Le gouvernement est satisfait du prélèvement à la source de l’impôt sur le revenu. Mis en place en place en début d’année, ce nouveau mode de prélèvement a été approprié par les Français puisque 2 millions d’entre eux ont modulé le taux que cela leur était permis. Le gouvernement se félicite par ailleurs de l’efficacité du dispositif avec un taux de recouvrement supérieur aux attentes. Il a ainsi atteint 98,5%, soit 1,5 point de plus que ce que Bercy avait anticipé, soit aux alentours d’un milliard d’euros de plus dans les caisses de L’État.

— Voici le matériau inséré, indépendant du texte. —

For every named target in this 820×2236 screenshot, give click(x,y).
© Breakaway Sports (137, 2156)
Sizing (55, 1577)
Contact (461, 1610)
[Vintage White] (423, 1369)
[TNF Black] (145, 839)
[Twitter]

Un dispositif qui a n’a pas pour autant été exempt de critiques. Comme sur le remboursement des crédit d’impôt par exemple. Cette année les personnes qui avaient droit à des réductions et crédits d’impôts récurrents (dons, cotisations syndicales, service à la personne, frais de garde des jeunes enfants…) ont reçu 60% de la somme en janvier. Le problème c’est que les personnes qui ne bénéficiaient plus du crédit cette année devaient rembourser la somme huit mois plus tard. Ce système va changer pour les impôts de 2020. À compter de novembre 2019, il sera donné la possibilité aux usagers de renoncer à cette avance ou d’en diminuer le montant.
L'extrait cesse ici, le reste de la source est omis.